Problem — If a line in the entries below includes "Collapse", pick it out and copy it.

Available data —
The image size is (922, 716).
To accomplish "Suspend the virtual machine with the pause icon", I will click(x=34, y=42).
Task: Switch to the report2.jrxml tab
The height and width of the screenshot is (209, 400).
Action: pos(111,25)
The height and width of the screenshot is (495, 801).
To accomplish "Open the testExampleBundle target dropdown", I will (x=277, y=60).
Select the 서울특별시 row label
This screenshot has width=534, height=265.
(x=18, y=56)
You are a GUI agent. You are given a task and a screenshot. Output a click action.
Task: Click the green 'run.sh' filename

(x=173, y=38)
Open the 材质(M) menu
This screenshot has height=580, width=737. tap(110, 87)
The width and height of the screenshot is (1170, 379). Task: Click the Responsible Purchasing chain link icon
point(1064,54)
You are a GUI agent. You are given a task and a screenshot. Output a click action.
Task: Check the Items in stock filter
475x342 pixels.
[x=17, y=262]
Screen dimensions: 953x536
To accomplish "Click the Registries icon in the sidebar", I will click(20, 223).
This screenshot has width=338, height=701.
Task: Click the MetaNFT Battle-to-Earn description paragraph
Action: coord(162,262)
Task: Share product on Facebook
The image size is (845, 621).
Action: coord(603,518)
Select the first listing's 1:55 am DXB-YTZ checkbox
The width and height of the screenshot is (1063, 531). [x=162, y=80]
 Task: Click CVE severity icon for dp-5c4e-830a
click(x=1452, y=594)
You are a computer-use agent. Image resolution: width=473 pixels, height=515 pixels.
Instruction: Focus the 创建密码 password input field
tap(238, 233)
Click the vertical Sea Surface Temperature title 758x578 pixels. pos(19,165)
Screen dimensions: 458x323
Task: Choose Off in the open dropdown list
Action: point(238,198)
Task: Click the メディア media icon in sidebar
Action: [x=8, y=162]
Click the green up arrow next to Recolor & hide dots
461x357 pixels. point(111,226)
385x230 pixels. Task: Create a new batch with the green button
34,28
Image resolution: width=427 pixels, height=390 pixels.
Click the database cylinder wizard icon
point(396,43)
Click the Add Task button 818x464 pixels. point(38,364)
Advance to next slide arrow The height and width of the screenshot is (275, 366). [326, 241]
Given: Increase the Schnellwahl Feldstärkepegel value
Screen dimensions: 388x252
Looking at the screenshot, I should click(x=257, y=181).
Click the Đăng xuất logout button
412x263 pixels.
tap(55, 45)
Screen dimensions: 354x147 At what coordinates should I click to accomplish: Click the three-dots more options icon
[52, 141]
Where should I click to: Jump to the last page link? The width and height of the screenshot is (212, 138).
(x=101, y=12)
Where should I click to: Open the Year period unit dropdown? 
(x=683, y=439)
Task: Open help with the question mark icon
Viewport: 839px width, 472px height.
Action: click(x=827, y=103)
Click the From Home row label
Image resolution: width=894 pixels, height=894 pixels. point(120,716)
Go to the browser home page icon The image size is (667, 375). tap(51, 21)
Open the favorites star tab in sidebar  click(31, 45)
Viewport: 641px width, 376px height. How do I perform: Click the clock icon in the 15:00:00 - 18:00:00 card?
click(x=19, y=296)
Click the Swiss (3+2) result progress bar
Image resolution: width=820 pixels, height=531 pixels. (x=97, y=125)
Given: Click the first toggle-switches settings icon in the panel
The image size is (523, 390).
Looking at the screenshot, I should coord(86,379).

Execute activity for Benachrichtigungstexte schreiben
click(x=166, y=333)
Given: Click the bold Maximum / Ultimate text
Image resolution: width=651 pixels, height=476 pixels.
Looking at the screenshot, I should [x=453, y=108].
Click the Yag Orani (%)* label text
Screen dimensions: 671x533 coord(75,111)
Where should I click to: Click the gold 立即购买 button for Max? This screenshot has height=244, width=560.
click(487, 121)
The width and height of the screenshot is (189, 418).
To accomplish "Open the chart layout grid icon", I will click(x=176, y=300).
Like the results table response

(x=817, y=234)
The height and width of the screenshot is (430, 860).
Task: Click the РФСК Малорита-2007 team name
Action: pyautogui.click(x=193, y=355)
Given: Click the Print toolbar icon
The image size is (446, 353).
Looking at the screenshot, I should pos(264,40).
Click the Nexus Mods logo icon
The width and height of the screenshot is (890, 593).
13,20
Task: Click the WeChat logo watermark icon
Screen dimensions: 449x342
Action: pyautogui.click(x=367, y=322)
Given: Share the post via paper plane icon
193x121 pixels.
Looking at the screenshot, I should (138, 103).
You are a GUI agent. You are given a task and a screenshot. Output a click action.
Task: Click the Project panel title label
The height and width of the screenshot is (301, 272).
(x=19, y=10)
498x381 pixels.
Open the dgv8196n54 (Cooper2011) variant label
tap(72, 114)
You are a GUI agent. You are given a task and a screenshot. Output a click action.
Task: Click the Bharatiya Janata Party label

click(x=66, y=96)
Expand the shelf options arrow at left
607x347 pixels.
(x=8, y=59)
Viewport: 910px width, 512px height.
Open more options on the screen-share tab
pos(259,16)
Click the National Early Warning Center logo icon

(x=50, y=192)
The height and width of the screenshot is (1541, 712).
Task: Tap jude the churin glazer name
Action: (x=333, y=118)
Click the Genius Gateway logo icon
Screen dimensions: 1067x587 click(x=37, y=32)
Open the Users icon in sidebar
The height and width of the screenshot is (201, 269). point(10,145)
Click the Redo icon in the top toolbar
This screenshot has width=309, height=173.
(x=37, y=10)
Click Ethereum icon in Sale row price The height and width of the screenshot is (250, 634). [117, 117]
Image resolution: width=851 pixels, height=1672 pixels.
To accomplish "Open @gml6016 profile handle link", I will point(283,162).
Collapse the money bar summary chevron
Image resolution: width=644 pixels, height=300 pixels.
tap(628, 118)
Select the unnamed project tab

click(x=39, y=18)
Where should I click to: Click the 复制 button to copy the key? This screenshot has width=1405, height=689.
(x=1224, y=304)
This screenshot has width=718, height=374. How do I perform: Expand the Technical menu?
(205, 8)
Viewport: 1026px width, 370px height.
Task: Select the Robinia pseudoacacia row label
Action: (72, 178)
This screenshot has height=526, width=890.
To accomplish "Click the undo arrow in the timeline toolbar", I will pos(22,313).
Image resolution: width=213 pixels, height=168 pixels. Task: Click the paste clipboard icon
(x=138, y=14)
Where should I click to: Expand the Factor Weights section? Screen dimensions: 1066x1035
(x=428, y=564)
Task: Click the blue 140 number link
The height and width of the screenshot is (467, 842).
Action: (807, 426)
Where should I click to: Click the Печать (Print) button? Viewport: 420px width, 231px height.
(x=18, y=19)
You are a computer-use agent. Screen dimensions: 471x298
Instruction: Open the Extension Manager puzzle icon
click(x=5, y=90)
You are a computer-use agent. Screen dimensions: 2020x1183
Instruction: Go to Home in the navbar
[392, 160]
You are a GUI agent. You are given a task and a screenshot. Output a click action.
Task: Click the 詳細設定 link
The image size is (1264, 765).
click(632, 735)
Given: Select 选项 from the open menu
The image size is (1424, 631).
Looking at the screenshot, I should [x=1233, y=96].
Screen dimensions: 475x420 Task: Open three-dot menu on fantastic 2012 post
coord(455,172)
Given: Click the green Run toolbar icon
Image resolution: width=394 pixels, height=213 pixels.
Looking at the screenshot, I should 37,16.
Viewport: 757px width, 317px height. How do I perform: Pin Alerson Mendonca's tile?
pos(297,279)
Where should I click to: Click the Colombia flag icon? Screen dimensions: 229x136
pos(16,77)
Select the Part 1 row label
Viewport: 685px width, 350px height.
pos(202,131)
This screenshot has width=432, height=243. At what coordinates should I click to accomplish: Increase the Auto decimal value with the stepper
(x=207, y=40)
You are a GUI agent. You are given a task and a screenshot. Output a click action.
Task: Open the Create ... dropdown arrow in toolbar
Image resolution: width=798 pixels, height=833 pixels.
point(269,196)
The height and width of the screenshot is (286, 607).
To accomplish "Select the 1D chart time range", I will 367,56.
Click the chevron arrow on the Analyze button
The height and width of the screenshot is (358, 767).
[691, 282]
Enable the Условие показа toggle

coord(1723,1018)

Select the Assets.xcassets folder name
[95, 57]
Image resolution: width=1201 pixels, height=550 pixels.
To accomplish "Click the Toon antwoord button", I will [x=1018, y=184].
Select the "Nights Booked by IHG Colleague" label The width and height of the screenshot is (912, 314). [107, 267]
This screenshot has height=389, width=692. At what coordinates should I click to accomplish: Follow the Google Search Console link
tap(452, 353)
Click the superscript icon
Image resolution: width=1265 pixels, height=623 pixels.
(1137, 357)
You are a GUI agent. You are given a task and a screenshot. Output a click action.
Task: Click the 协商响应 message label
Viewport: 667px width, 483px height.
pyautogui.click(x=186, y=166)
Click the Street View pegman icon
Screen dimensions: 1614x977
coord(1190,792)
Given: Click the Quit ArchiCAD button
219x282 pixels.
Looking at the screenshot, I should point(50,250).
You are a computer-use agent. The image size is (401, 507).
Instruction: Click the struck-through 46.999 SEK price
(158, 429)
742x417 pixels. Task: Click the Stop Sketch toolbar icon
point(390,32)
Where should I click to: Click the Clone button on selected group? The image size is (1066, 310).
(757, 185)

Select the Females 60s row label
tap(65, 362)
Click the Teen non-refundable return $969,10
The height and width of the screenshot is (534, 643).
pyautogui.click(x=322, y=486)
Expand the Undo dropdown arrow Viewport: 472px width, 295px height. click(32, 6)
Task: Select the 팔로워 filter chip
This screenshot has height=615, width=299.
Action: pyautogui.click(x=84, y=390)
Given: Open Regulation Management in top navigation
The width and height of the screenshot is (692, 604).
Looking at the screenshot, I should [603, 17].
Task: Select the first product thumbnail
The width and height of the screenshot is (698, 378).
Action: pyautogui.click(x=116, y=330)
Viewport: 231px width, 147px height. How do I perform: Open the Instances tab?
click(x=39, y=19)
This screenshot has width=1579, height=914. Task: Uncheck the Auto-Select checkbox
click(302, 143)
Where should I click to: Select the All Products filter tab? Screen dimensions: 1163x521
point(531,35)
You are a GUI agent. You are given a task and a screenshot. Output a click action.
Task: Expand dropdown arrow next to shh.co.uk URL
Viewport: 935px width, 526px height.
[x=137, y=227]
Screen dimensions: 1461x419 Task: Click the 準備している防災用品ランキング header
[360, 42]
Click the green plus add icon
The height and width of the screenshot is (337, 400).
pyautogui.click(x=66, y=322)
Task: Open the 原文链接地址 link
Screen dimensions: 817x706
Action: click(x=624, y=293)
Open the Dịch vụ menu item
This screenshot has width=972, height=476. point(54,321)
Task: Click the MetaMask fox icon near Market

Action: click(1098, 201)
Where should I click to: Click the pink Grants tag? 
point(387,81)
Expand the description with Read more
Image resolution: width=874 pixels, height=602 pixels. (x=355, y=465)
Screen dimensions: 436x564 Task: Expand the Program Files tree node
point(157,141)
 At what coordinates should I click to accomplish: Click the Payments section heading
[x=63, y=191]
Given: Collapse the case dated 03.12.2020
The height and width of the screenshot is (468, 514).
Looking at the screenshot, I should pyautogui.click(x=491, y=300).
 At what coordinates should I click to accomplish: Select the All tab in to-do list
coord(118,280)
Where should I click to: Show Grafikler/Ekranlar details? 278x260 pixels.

Result —
Collapse the money bar summary chevron
Given: Collapse the case dated 03.12.2020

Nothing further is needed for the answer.